GOAL A
In the records, from the first line through the line holding "[x=328, y=686]", inclusive, switch "click" to "tap" and leave everything else as it is. Return only those lines.

PAGE TEXT
____

Similarly, the spectre of the Boston RU comrades’ dastardly deeds, conjured up both by the Trotskyites, the October League (OL) and others, are such incredible lies that we are tempted to nominate their authors for next year’s Nobel Prize for fiction.
We won’t repeat everything we’ve said before on our position on the Boston situation, but instead we urge any who either missed our articles or have become confused as to what we actually said, to go back and read them in the Oct. and Nov. issues of Revolution, as well as the other article we have in this issue.
But a brief summary of our position is this:
The present Boston busing plan is being consciously used by the ruling class to stir up antagonisms between white, Black and Latin working people. The busing plan does not really do anything to either improve education–for either Black or white students–or to really do anything about discrimination and miserable conditions in the schools in the Black and Latin communities. Reactionaries like City Councilman Hicks and School Committeeman Kerrigan are using the situation to spread reactionary ideas, including racism, and the RU stands opposed to them and the boycott they are leading–for this boycott just intensifies the antagonisms between the people. The RU also stands in support of the right of self-defense for Black and other third world people against attacks. The RU opposes the Boston busing plan and is helping to organize Black and white parents and students to fight for decent and equal education for all and an end to discrimination.
We strongly disagree, of course, with the OL, SWP, Youth Against War & Fascism (YAWF), Progressive Labor Party (PL), and others who say that the only or main issue involved in Boston is “racism.” This means treating a contradiction among the people as the primary thing, while hardly even mentioning what in fact is the primary contradiction–the conflict between the people and the ruling class. What this position boils down to is pointing a finger at the white workers as the enemy of Black people, and really amounts to tailing behind the line pushed by the liberal bourgeoisie like Kennedy, who also try to drive wedges in the working class by claiming that racism is the main problem.
The real source of all oppression and discrimination is the imperialist ruling class. There of course is racism among white workers in Boston, but this is created and seized upon and promoted by reactionary bourgeois politicians like Hicks and Kerrigan and the real estate brokers in order to maintain their profits and protect their own hides by getting different sections of the working class to fight among themselves.
Masses of people have been stirred into motion around the busing question in Boston because they are righteously upset with the growing effects of the imperialist crisis on their lives, their jobs, their schools and their communities. Many of them do not have a firm understanding of who the enemy is and what is the source of their problems. Some bourgeois forces point to Black people, other bourgeois forces point to white workers. None, of course, ever point the finger at themselves.
With the deterioration of the imperialist system, conditions are worsening for all working people, and especially for Black and other third world communities. The job of communists is to get the entire working class to see who their enemy is, to organize the entire working class to engage in revolutionary struggle against that enemy, and to recognize that a crucial part of that struggle which the entire working class must take up is the fight against national oppression and discrimination.
Most of this, one would think, would be quite elementary to all these “communists” who are falling all over themselves attacking the RU’s proletarian stand. But along comes self-proclaimed “communists” like the OL, screaming that all the white people involved in the anti-busing movement are hopelessly “racist” and “backward.” And calling on the U.S. government to “break up the fascist gangs”!

____

MATERIAL SHOWN
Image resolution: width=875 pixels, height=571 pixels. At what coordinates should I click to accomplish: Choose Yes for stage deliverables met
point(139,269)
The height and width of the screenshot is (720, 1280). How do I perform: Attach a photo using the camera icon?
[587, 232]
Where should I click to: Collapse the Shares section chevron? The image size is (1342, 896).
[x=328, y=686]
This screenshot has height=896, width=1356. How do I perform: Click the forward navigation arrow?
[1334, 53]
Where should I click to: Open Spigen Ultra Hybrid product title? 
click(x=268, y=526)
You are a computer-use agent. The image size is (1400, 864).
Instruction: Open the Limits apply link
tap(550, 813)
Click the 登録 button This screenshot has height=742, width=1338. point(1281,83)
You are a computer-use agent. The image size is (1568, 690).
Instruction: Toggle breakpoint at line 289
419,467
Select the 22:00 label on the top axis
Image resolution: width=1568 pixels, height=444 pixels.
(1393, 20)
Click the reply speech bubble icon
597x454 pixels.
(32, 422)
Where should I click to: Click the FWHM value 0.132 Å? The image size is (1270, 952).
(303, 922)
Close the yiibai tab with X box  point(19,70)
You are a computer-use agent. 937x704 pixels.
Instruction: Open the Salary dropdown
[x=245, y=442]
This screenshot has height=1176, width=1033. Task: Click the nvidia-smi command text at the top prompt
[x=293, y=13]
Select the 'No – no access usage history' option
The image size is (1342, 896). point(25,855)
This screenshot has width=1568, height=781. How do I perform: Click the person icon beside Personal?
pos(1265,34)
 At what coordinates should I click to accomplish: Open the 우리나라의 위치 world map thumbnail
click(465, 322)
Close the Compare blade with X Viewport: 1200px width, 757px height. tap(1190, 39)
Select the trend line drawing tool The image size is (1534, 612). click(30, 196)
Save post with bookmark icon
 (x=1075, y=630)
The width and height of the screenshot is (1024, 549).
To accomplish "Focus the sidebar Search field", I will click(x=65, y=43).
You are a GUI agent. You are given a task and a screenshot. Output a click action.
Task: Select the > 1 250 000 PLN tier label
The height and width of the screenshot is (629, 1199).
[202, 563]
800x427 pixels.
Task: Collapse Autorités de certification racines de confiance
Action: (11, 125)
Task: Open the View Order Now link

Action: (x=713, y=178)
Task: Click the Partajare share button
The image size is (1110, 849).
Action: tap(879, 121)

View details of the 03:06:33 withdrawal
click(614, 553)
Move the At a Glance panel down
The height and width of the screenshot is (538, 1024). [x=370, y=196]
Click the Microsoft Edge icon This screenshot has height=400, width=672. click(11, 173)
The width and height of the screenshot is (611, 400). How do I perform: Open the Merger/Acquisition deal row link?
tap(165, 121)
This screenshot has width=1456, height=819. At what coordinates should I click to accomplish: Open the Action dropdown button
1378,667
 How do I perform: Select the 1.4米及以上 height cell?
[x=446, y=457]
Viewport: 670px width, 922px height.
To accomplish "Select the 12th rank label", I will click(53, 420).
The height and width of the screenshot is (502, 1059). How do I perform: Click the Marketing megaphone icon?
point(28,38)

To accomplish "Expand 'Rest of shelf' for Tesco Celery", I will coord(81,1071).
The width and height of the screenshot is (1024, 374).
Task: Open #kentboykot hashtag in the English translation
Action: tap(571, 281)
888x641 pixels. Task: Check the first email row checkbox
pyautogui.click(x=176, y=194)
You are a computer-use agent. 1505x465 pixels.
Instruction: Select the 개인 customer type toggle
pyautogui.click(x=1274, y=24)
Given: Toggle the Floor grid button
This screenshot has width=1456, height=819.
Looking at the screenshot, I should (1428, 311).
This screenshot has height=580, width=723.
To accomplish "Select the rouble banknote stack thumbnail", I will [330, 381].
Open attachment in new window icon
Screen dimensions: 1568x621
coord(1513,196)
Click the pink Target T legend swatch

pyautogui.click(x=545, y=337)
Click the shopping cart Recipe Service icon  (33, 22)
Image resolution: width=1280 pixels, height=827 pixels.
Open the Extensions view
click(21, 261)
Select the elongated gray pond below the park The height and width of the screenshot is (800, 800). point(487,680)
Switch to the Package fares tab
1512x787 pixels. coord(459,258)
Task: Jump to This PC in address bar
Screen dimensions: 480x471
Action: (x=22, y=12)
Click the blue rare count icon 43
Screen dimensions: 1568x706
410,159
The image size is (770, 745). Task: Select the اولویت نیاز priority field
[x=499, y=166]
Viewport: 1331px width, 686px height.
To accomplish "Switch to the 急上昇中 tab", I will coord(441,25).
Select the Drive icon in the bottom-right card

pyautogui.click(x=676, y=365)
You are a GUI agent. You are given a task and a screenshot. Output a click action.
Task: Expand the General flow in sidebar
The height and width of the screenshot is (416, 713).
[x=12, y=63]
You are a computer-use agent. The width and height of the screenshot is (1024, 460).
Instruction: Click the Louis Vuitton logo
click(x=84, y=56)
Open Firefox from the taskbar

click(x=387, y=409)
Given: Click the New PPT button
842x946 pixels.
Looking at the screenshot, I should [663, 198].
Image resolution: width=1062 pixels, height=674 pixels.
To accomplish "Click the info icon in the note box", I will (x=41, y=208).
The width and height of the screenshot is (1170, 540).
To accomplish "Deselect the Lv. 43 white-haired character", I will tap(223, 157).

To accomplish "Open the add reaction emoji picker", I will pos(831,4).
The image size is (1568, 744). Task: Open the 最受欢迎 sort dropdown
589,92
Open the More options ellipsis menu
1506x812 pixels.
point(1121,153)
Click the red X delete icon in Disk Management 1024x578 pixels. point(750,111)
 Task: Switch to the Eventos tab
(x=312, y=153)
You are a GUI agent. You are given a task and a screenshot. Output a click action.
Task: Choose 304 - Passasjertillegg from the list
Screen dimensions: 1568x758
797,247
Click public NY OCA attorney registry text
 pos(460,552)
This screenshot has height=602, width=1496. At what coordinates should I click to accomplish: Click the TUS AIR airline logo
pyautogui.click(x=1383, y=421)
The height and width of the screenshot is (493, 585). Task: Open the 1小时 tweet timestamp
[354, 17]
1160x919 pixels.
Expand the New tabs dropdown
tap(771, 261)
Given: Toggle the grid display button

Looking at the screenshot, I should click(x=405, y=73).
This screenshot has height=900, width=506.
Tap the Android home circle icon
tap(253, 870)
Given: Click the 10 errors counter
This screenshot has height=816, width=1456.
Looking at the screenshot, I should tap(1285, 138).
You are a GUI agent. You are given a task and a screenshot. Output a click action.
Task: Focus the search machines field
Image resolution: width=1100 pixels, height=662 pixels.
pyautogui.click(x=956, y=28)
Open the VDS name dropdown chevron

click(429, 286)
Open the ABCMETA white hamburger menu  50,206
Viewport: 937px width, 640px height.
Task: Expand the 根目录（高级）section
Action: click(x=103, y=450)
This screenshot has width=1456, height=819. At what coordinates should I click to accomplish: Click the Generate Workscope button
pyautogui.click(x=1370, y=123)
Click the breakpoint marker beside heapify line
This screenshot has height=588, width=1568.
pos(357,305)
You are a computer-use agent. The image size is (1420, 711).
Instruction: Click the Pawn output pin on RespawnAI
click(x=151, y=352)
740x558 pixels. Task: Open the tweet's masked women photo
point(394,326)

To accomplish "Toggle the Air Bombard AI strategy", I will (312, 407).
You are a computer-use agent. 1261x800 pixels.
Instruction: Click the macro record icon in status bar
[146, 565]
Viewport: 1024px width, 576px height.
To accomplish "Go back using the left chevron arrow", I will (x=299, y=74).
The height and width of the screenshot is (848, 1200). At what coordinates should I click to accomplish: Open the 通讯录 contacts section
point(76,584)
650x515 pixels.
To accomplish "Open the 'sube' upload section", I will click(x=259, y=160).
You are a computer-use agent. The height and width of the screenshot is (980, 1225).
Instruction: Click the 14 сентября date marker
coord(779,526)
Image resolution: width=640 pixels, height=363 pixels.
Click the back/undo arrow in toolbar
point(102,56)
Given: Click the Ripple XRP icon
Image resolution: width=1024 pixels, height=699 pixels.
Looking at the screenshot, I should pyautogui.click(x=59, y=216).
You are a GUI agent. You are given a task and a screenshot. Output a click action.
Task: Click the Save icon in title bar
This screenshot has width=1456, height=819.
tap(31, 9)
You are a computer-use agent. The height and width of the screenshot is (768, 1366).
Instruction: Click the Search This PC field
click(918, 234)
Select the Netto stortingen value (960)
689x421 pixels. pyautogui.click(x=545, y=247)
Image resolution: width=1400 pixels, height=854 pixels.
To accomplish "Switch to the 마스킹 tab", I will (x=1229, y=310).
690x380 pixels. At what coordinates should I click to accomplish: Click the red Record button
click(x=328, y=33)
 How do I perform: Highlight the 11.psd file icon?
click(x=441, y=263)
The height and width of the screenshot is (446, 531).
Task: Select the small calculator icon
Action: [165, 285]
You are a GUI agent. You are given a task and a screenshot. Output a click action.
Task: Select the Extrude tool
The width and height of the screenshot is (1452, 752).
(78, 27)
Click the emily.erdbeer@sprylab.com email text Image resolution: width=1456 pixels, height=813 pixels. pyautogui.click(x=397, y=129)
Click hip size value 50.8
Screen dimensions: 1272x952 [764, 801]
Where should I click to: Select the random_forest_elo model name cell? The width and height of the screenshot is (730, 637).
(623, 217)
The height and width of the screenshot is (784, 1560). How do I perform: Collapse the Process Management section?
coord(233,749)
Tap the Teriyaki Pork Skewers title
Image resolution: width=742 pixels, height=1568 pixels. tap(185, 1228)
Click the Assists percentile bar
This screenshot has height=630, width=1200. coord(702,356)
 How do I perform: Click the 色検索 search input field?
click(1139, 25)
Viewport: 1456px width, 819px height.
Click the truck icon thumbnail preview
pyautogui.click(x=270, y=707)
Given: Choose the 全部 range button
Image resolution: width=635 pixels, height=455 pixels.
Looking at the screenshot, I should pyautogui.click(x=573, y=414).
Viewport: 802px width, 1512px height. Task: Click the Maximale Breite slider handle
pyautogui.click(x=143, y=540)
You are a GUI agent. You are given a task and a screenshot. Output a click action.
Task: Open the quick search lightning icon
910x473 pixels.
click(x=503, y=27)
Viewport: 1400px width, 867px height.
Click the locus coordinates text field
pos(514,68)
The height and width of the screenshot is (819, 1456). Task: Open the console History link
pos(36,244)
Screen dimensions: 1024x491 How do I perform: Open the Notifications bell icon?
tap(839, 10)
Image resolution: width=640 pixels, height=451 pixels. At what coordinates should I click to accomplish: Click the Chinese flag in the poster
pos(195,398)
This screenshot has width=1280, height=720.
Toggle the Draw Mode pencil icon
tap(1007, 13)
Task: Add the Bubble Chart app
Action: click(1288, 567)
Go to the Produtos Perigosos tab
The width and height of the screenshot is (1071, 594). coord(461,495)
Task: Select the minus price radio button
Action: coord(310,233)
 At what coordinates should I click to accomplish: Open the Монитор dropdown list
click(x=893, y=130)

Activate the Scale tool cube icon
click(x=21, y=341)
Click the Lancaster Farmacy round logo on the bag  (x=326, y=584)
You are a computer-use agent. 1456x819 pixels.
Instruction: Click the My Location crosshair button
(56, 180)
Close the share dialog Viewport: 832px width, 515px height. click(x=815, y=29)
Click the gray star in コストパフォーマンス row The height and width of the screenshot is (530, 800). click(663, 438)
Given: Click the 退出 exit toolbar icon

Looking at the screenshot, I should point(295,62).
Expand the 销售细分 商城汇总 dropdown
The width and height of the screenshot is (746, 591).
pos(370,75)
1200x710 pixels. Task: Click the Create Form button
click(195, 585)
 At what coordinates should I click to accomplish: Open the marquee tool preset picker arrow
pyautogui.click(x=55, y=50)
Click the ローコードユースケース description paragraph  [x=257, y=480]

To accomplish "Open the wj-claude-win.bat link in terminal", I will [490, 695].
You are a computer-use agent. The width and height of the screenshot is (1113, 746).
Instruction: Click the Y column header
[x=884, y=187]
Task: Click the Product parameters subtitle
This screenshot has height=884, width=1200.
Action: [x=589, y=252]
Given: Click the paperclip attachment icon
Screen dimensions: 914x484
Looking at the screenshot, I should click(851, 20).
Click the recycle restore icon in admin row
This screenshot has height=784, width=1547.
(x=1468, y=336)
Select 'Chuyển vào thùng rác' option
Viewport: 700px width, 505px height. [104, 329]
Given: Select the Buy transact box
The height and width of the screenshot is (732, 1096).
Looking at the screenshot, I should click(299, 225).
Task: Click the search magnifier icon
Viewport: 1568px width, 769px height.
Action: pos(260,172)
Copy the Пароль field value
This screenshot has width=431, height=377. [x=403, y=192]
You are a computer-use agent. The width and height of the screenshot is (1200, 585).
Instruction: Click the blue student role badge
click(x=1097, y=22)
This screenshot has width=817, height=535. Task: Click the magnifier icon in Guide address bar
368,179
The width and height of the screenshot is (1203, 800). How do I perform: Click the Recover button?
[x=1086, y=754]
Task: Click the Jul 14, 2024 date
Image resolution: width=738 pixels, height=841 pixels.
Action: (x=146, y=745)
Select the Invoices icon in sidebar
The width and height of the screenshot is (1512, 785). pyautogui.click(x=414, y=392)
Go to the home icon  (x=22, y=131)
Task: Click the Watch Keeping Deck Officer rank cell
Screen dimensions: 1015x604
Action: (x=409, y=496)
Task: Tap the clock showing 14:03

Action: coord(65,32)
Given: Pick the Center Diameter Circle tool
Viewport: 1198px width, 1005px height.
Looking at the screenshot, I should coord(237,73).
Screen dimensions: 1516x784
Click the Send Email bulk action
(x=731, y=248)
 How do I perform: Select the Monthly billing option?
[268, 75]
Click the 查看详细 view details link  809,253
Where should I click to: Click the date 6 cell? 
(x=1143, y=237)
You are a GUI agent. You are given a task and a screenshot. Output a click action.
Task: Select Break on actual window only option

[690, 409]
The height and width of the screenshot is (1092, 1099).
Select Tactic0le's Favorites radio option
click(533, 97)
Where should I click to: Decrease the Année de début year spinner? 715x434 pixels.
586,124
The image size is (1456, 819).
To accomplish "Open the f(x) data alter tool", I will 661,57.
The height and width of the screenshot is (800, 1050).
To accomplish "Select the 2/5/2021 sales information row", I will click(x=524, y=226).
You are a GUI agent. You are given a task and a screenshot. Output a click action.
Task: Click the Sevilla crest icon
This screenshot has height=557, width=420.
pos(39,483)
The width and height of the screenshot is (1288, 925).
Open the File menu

____

GOAL B
List every organization that the text on the Boston busing dispute refers to by an abbreviation.

COMPLETE ANSWER A
Image resolution: width=875 pixels, height=571 pixels. At what coordinates should I tap to accomplish: Choose Yes for stage deliverables met
point(139,269)
The height and width of the screenshot is (720, 1280). How do I perform: Attach a photo using the camera icon?
[587, 232]
Where should I tap to: Collapse the Shares section chevron? The image size is (1342, 896).
[x=328, y=686]

COMPLETE ANSWER B
- RU
- October League (OL)
- SWP
- Youth Against War & Fascism (YAWF)
- Progressive Labor Party (PL)